[What to produce] Duplicate the data from the line with "Locate an element" to the line with "South is located at coordinates (236, 889).", both included, and leave out the pictures.

[Supplied data]
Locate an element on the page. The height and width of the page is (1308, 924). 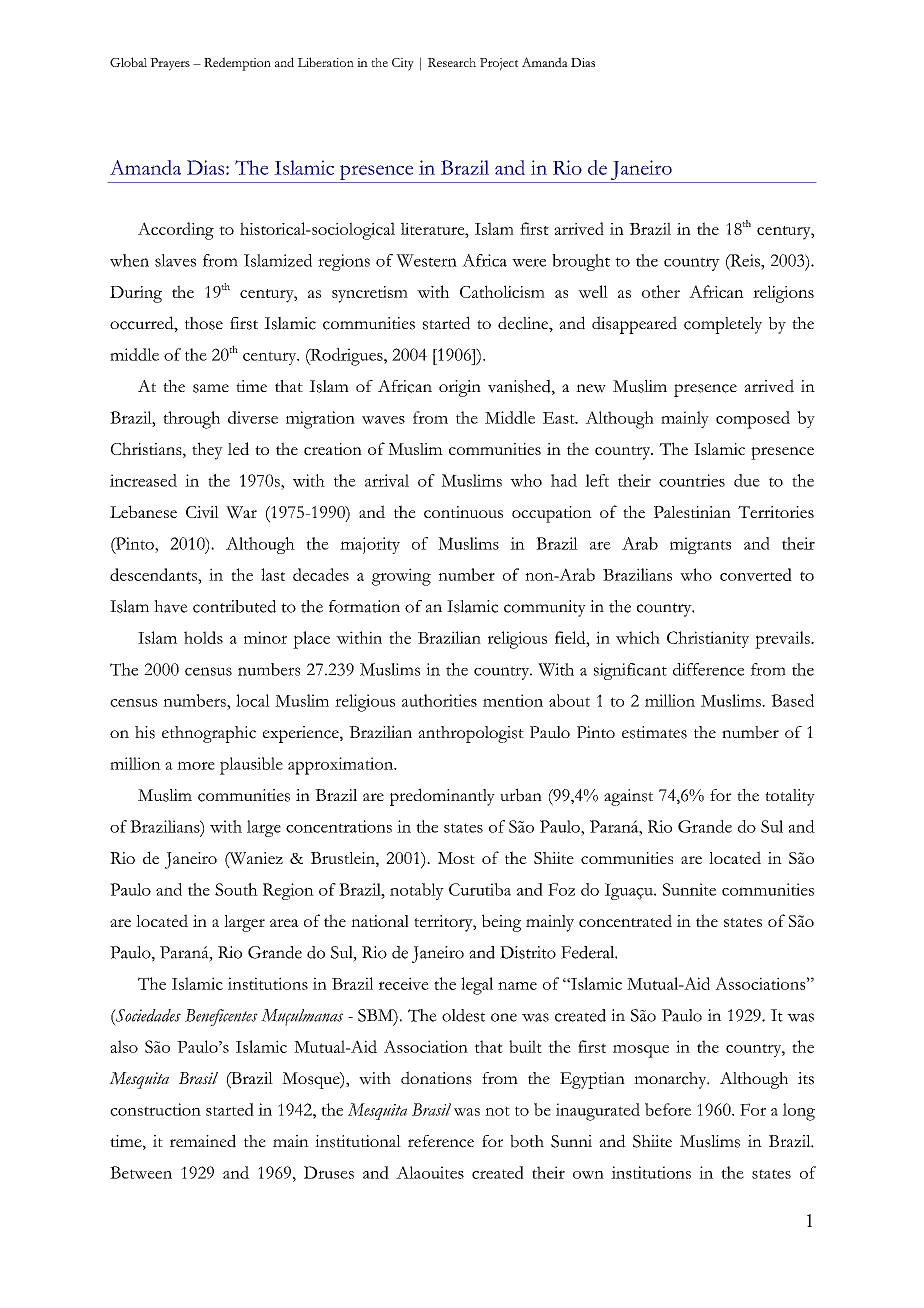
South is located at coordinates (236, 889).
---
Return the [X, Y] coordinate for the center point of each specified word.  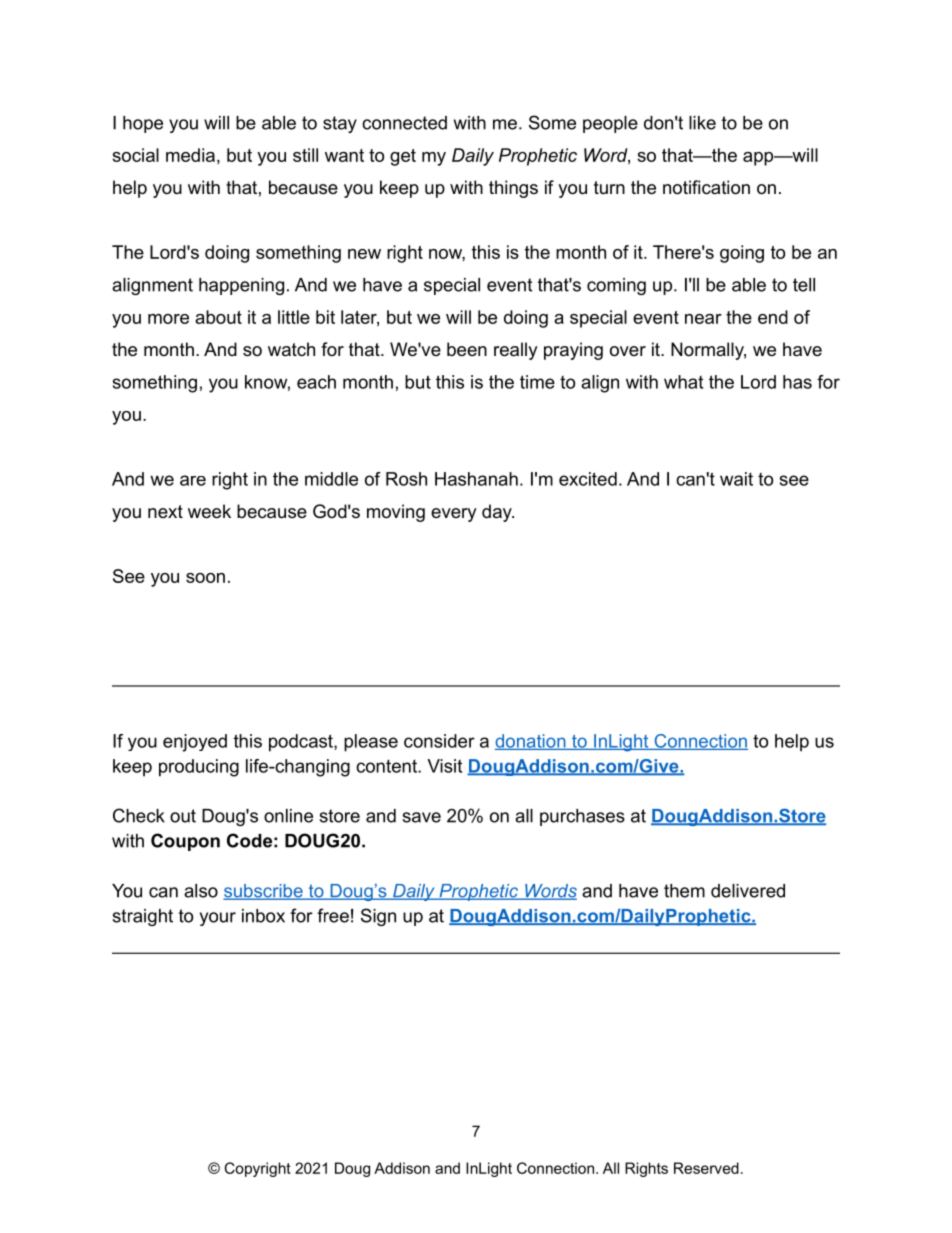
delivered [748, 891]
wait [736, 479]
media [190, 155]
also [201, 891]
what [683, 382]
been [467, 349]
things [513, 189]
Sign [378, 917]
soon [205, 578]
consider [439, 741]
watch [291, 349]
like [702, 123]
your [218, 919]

[Output for this exercise]
Locate an element on the page. The height and width of the page is (1308, 924). 
South is located at coordinates (236, 889).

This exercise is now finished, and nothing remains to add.